Bersyukurlah menjadi seorang wanita. Kau hanya perlu bekerja, mendapat uang, dengan begitu dapat dianggap sukses. Sementara kami, harus inilah, itulah.
Aku takut jika suatu saat, semoga tidak, kita terkena penyakit atau apapun yang menghalangi kegiatan mencari nafkah. Sehingga anak-anakku tak dapat makan. Kita tidak tahu apapun yang terjadi.
Seorang laki-laki bisa saja menginginkan kebebasan. Dengan menjadi apa yang ia mau, montir misalnya. Tapi jika mengikuti kebebasan, bagaimana keluargaku nanti? Anak-anakku makan apa?"

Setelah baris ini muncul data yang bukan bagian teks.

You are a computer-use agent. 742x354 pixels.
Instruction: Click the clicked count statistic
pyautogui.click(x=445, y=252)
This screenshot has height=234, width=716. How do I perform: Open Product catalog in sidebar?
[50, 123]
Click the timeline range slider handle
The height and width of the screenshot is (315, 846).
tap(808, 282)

Jawaban yang cukup mengherankan. Seorang laki-laki SMA yang sekarang sedang sibuk menghias styrofoam hijau demi mendapatkan nilai kelompok yang baik dan tidak mengikuti semester pendek, memikirkan hal-hal semacam keluarga. Laki-laki yang tak pernah satu hari berpuasa mengucapkan lelucon konyol. Laki-laki yang penasaran apakah bahasa Inggris termasuk rumpun bahasa Jermanik atau Keltik. Semua menjadi aneh.
Kami terdiam sejenak.
"Duh, kalau seandainya kamu nggak nyinyir (dalam hati: kalau bisa lebih ganteng juga), mungkin aku udah suka sama kamu dari dulu."
Aku benar-benar mengatakan dengan sejujurnya. Meskipun yang dekat tak akan pernah mengalahkan yang jauh.

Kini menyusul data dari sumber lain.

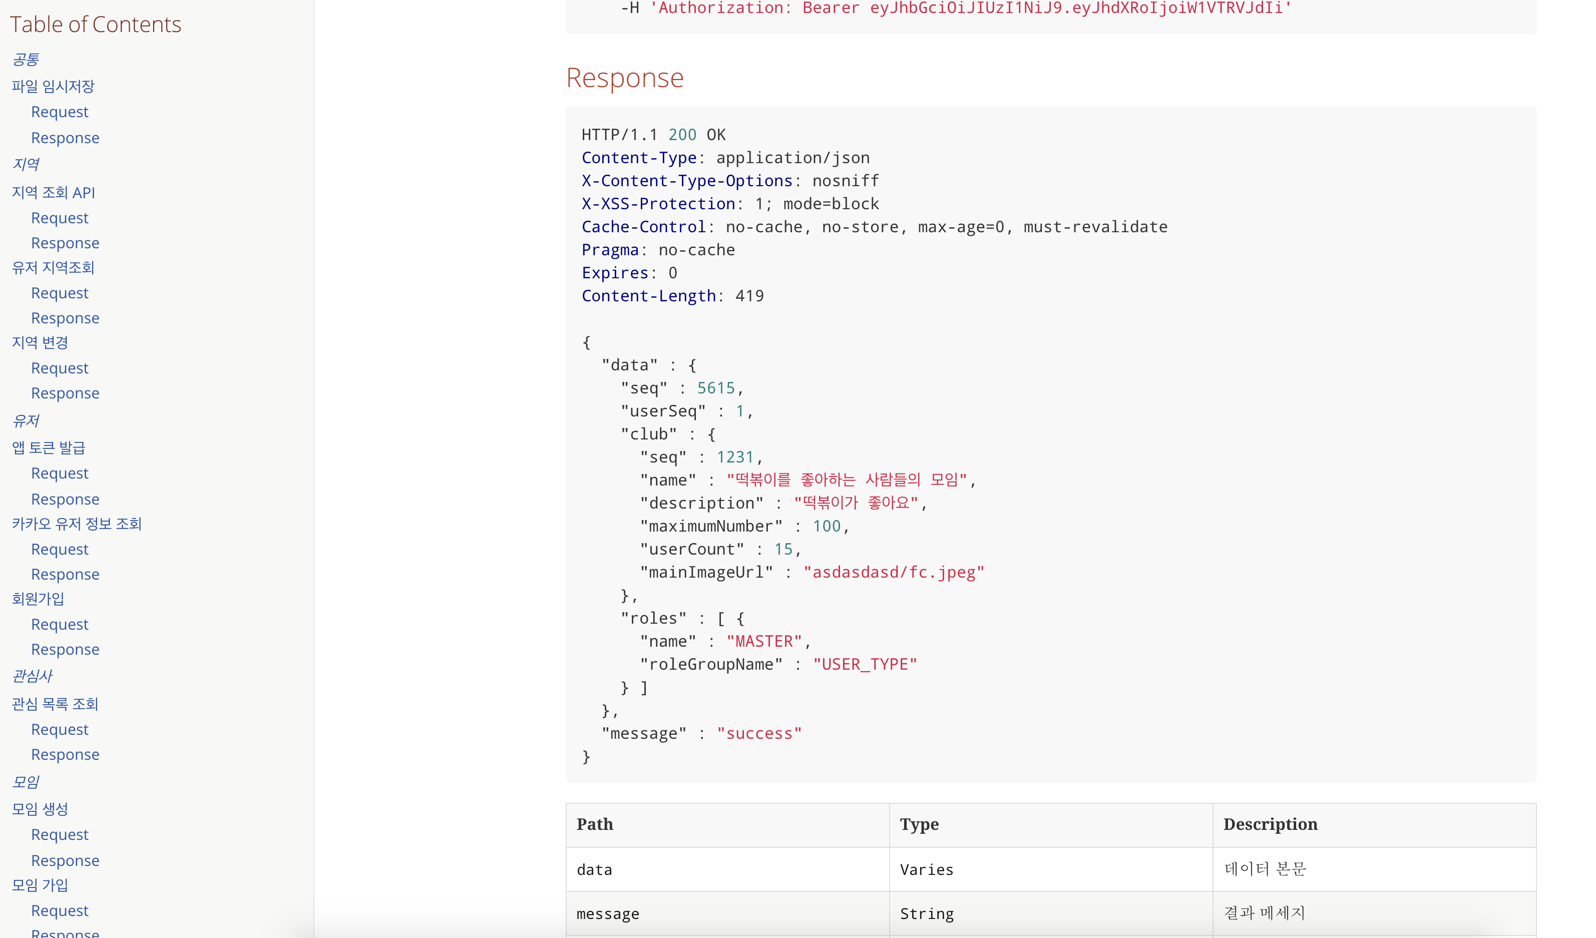Click Request under 카카오 유저 정보 조회
The image size is (1596, 938).
click(60, 550)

Aku tersenyum, dia termenung.
Hei kawan, terima kasih sudah menyadarkanku betapa seorang yang humoris bisa saja berpikir serius. Terima kasih sudah menyadarkanku bahwa meraih mimpi tidaklah mudah. Kecerdasan tak cukup untuk hidup. Terima kasih sudah merendahkan egoku.